Allen Newell & Herbert Simon 1976.

Notes:

1) This is a condensed interpretation of a field that is itself controversial. The summary is presented here in this form to emphasize those aspects of the field most relevant to this map.

2) The physical symbol system and functionalism are closely related, with the former proposing an architecture for simulating & studying intelligence, and the latter constituting a philosophical position that is used to justify this architecture. For more on functionalism, which was developed in part as a response to behaviorism (see Map 2), see Map 6.

Postulates of the Physical Symbol Systems Hypothesis

1) The physical symbol system:

  • is physical (that is, made up of some physical matter)
  • is a specific kind of system (that is ,a set of components functioning through time in some definable manner) that manipulates instances of symbols.

2) Symbols can be thought of as elements that are connected and governed by a set of relations called a symbol structure. The physical instances of the elements (or tokens) are manipulated in the system.

3) An information process is any process that has symbol structures for at least one of its inputs or outputs.

4) An information processing system is a physical symbol system that consists of information processes.

5) Symbol structures are classified into

  • data structures
  • programs

6) The program is a symbol structure that designates the sequence of information processes (including inputs and outputs) that will be executed by the elementary information processes of the processor.

7) Memory is a component of an information processing system that stores symbol structures.

8) Elementary information processes are transformations the processor can perform upon symbol structures (e.g. comparing and determining equality, deleting, placing in memory, retrieving from memory, etc).

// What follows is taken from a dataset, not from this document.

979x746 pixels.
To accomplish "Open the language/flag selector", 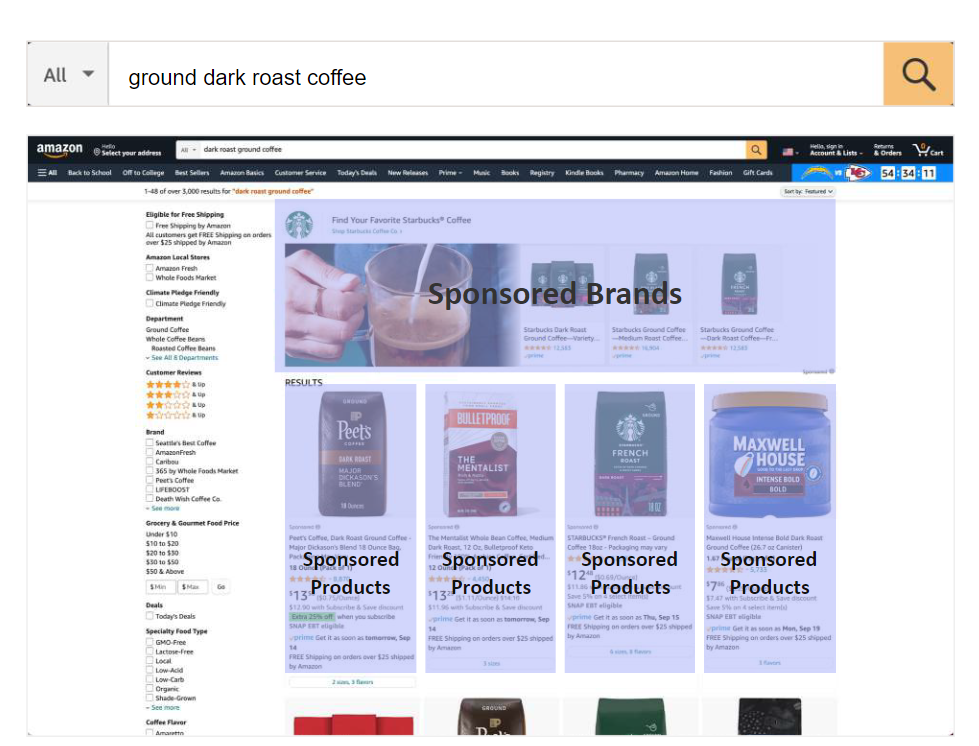I will point(786,152).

9) A processor is a component of an information processing system that consists of: 

  • a fixed set of elementary information processes,
  • a short-term memory that stores the input and output symbol structures of the elementary information processes, and
  • an interpreter that determines the sequence of elementary information processes to be executed as a function of the symbol structures in short-term memory.

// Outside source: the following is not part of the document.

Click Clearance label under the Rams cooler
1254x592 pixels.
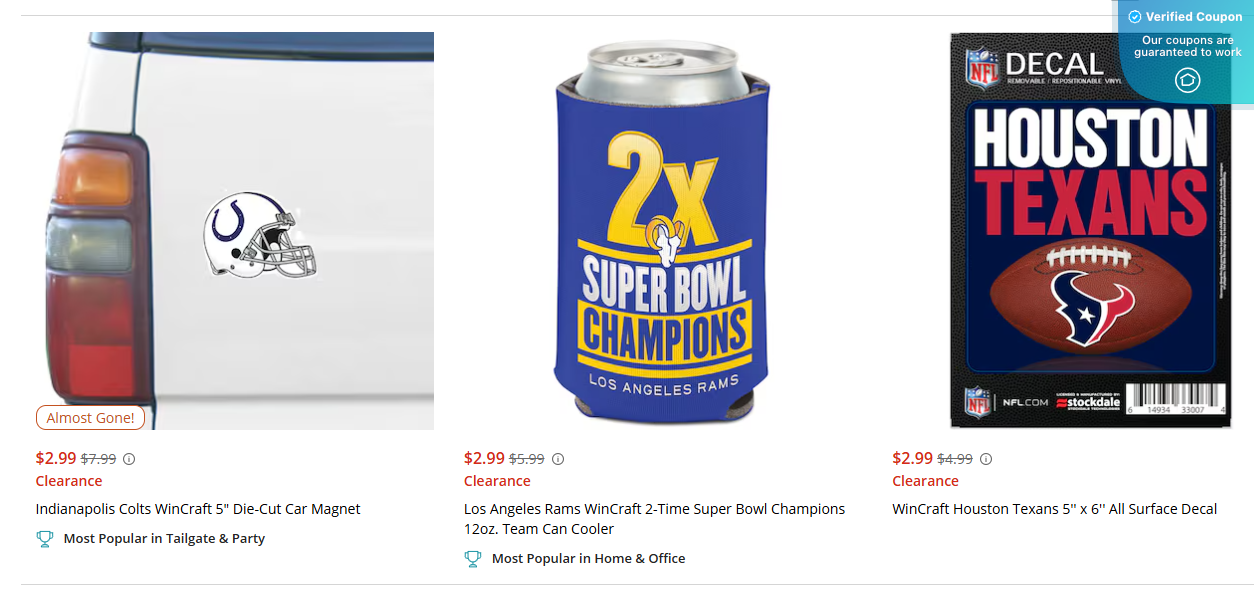tap(497, 480)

10) The external environment of the system consists of "readable" stimuli. Reading consists of creating internal symbol structures in memory that designate external stimuli. Writing is the operation of emitting the responses to the external environment that are commanded by the internal symbol structures.

Adapted from Newell and Simon (1972, Chapter 2).

Proponents include Jerry Fodor, Allen Newell, Herbert Simon, John McCarthy, Zenon Pylyshyn, early Marvin Minsky, Doug Lenat, Edward Feigenbaum, and Pat Hayes.